Hmmm. I’m also in the meat industry, and we muster feral goats off the flat country. And our prices generally mirror Aus, same export market. So I shall retain a raised eyebrow, as I’ve never met a buyer willing to pay more than double the schedule, though I certainly wish they were more common here.
How did you make out, did you hit all the goats? Were there many?
Got all but one, missed the third (?) shot, the one where I make a disgruntled noise afterwards. It’s the camera lens that makes it look further away. If you turn the volume up you can hear them getting hit.

Back to the topic I think it’s very interesting that CZ have brought out the Trail, as that’s a style of rifle that is increasingly popular here and elsewhere - great ergonomics as a truck / bike gun.
 

John Gryphon

Well-Known Member
LEADING Australian meat processor and exporter Thomas Foods International has announced it will pay a record $10 a kilogram for goat meat to supply a new value-adding initiative in the United States.

TFI’s national small stock manager Paul Leonard said the Australian record price will be paid for goats of 6.1kg-plus carcase weight delivered to its plant in Lobethal, South Australia, from next week.

The record price is an 80-cent a kg lift on TFI’s previous highest price of 920c/kg late last week, up from 800-820c/kg over recent weeks. The lower weight range minimum of 6.1kg, down from the former 8.1kg limit, reflected the US retailer’s capacity to market lighter goats into specific market segments.
 

John Gryphon

Well-Known Member
In case you missed it this one is a solid boy.

Its well known that like the blokes letting well bred stallions go in the high country there are those that release big billies to further the wild mobs....its farming!

 

dodgyknees

Well-Known Member
On the goat muster we helped on at Ravendale (Mutawinji) the goats were numerous, and small.

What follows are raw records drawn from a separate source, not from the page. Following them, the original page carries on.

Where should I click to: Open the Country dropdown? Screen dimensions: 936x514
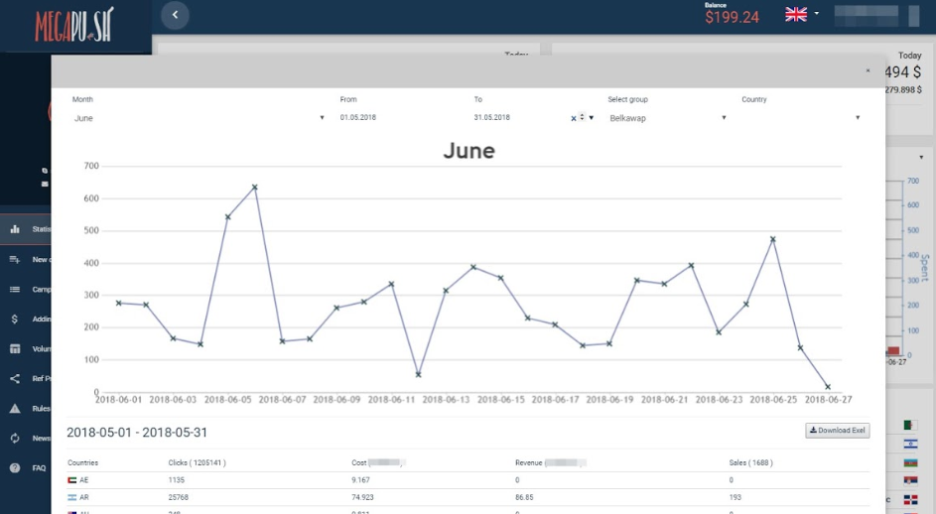(x=800, y=118)
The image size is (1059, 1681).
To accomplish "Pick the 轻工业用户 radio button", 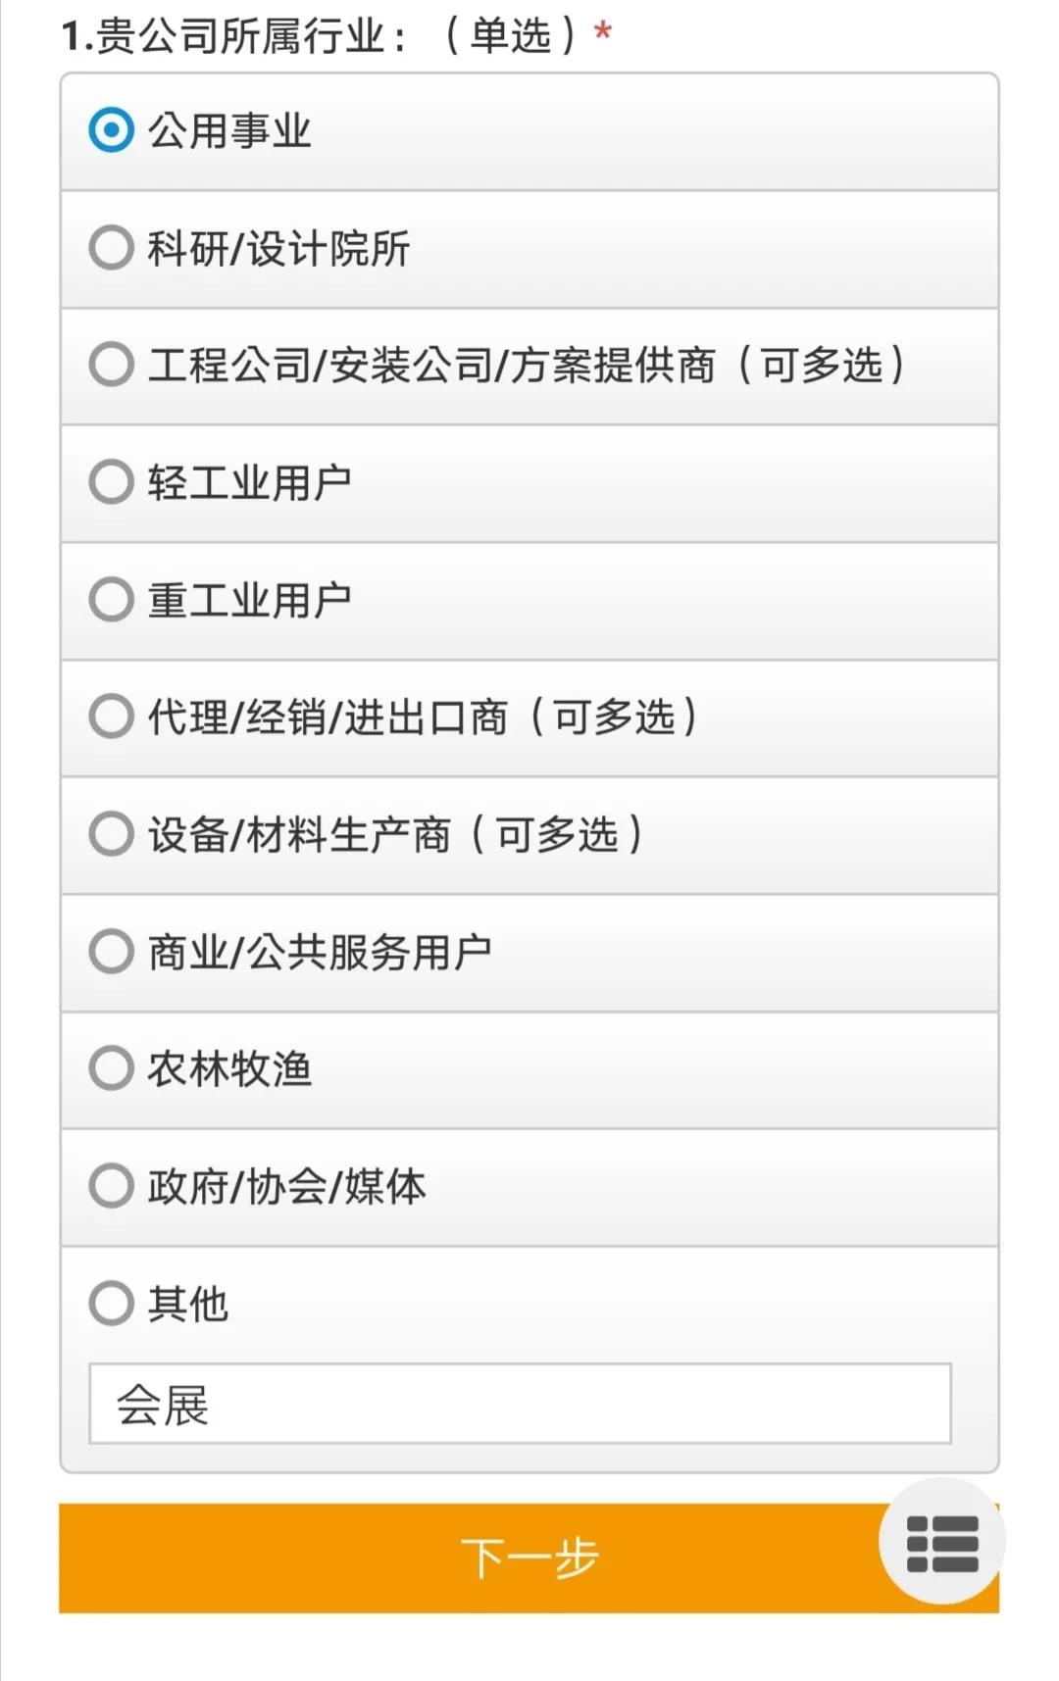I will click(x=111, y=482).
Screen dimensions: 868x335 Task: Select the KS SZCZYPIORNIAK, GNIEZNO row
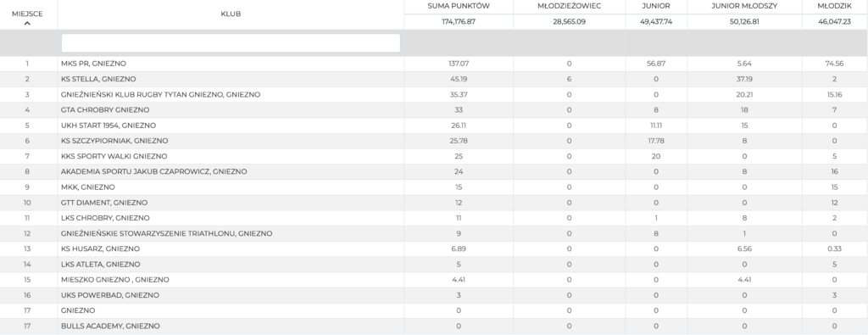[x=434, y=141]
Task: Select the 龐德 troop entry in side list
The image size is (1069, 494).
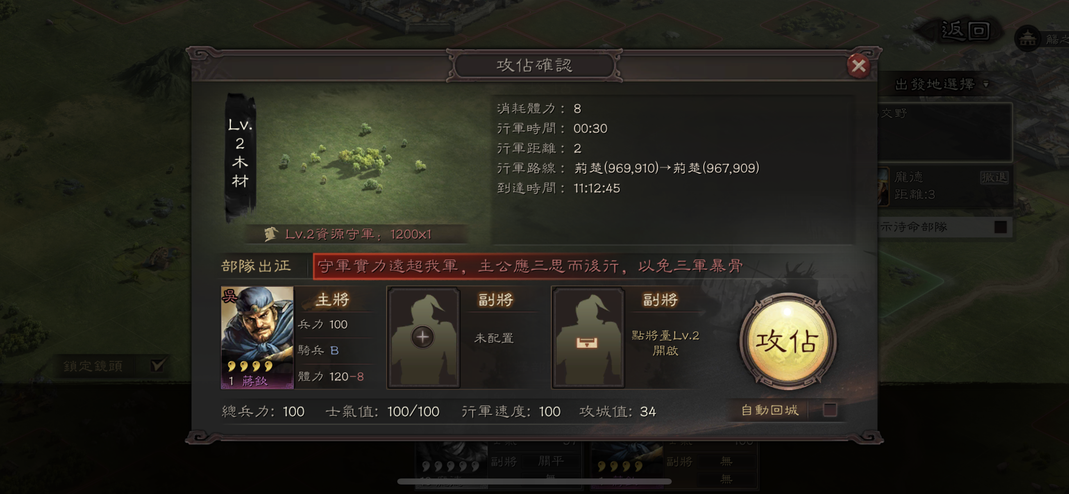Action: [945, 186]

Drafting out the Billies and you would have liveweight animals typically around 35-40kg max, averaging 30kg probably. Liveweight to cold hook weight factor, divide by two for a good estimate.

In WA in areas where goat populations were a lot lower (small mobs, big ranges), the average billy size was a LOT bigger. They’d stand out on the plain, easy to spot.

Same here, big numbers, smaller goats. Normal story.

I think it’s wonderful that goat is starting to show some promise as a sustainable resource because it’s long overdue. Goats were a lifesaver for pastoralists in the drought. Now that it’s raining so much over your way it will be interesting to see what their numbers do, and how this affects the schedule. There is talk here that the demand will remain high and long may that continue.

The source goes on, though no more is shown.